Robbins, the world-famous life coach and speaker, recently told me, “I realized public-speaking was a skill and a gift, and that the skill and the gift combined could do some beautiful things. I’ve now been practicing it for 39 years.”

Robbins is quick to point out that gifts must be nurtured, refined and developed, and that’s exactly what he did with his public-speaking skills. At the age of 17, Robbins went to work for personal development coach and speaker, Jim Rohn. Robbins met a another speaker who was clearly resting on his laurels, a person who gave three speeches a month. “If he does three a month, I’ll find a way to book myself for three speeches a day. I’ll talk to the groups nobody wants to talk to” Robbins committed to himself. “People are rewarded in public for what they’ve practiced in private obsessively, intensely, and relentlessly.

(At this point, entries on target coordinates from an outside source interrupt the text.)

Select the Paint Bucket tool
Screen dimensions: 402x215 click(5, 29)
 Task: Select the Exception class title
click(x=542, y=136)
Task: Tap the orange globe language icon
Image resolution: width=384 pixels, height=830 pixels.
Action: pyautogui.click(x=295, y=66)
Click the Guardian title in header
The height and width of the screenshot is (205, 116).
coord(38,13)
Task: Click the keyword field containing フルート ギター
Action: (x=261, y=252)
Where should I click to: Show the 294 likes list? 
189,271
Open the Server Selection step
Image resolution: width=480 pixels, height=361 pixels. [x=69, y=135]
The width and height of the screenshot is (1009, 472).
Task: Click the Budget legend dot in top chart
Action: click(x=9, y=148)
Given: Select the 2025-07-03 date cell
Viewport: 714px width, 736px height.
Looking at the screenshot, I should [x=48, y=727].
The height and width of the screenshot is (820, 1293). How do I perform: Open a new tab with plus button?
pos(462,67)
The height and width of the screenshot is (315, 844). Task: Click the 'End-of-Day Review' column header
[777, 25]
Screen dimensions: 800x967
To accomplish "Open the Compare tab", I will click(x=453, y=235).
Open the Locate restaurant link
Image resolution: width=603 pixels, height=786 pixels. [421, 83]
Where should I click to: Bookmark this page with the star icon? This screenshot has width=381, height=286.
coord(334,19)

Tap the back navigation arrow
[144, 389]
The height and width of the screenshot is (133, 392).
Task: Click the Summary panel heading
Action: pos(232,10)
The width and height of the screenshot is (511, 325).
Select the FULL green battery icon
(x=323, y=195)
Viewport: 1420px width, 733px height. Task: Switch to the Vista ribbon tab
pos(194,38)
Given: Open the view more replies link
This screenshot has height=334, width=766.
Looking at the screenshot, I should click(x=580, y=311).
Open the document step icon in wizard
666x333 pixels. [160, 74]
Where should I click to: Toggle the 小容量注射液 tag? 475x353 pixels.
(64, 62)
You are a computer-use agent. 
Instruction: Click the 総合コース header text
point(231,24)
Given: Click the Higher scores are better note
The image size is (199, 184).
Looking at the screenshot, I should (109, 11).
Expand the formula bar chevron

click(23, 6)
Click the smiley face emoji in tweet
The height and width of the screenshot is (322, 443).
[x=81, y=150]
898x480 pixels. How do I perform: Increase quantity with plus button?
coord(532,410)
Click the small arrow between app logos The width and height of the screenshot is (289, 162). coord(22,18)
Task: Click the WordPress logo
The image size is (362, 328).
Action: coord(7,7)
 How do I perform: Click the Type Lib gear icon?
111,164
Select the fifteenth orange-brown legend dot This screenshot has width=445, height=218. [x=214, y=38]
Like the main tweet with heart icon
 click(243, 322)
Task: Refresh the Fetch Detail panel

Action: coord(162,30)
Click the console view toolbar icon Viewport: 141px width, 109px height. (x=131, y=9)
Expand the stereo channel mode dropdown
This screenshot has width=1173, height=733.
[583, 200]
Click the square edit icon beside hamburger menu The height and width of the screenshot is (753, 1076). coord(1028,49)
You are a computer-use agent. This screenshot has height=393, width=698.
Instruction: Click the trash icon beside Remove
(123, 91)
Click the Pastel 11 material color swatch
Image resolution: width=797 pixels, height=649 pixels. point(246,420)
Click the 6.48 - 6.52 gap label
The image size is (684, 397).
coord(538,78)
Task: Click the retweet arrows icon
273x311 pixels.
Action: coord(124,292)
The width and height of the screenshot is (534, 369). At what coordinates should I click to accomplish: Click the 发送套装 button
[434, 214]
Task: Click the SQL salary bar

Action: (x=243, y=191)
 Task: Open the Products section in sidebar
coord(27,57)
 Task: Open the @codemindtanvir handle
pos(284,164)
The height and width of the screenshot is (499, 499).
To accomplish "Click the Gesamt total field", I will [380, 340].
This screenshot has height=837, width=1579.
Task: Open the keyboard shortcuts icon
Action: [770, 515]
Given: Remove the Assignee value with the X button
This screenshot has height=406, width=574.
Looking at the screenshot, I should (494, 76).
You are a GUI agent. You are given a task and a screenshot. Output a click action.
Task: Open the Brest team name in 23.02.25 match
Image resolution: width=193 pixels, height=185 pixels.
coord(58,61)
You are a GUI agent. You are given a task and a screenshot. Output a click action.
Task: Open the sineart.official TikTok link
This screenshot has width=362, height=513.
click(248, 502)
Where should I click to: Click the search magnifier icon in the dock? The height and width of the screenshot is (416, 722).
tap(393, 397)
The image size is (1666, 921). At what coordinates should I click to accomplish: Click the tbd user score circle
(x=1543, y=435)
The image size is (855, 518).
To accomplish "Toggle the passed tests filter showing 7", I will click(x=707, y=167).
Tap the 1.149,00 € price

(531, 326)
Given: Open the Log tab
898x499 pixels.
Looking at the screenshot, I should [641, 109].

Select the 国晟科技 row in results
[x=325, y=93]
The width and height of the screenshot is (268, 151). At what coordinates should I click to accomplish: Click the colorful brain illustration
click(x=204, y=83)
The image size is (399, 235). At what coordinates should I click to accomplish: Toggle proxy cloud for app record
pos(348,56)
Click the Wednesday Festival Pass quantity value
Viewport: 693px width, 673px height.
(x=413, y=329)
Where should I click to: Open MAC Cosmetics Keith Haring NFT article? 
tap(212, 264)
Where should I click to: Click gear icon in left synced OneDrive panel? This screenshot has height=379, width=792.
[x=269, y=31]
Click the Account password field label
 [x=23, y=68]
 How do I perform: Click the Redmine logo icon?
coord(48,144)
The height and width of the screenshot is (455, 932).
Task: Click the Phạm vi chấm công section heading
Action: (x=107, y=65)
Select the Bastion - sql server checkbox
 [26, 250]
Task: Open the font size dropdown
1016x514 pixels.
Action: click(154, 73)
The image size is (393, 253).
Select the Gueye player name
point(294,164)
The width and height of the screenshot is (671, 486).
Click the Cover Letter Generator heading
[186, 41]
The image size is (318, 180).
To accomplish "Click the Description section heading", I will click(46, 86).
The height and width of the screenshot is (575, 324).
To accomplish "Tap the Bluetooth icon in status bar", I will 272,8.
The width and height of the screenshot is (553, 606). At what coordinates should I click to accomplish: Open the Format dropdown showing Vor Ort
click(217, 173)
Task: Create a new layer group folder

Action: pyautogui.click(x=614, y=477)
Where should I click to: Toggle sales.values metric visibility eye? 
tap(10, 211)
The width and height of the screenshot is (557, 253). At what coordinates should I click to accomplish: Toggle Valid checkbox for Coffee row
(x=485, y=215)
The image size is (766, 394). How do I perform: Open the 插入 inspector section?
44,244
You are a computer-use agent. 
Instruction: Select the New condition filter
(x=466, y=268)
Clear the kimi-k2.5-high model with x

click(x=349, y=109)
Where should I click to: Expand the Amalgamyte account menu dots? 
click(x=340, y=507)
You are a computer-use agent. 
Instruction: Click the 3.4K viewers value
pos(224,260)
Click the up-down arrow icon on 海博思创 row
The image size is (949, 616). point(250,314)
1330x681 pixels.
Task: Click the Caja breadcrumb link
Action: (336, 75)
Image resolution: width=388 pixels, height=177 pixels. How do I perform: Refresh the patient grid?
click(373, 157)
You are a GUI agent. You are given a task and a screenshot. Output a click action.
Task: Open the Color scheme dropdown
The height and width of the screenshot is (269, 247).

According to Tony Robbins, public-speaking skills can be mastered if you’re willing to put in the time and energy.

“You can either drag it out forever and never get good at it, or are you can compress time and concentrate your power,” says Robbins.

Today Tony Robbins is a recognized authority on leadership psychology. He is on the road 200 days a year, speaking to more than 200,000 people and coaching the likes of Bill Clinton, Serena Williams, Marc Benioff and Leonardo DiCaprio, among many other notable leaders in business and entertainment. And while it’s a rare individual who will achieve Robbins’ level of influence, all leaders can learn an important lesson from his life. It’s a theme I’ve reinforced time and again: Leaders cannot inspire unless they’re inspired themselves. Robbins is convinced he’s put on earth to help others live their best lives. He’s a great communicator because he’s on a mission and he’s put in the work to make himself great.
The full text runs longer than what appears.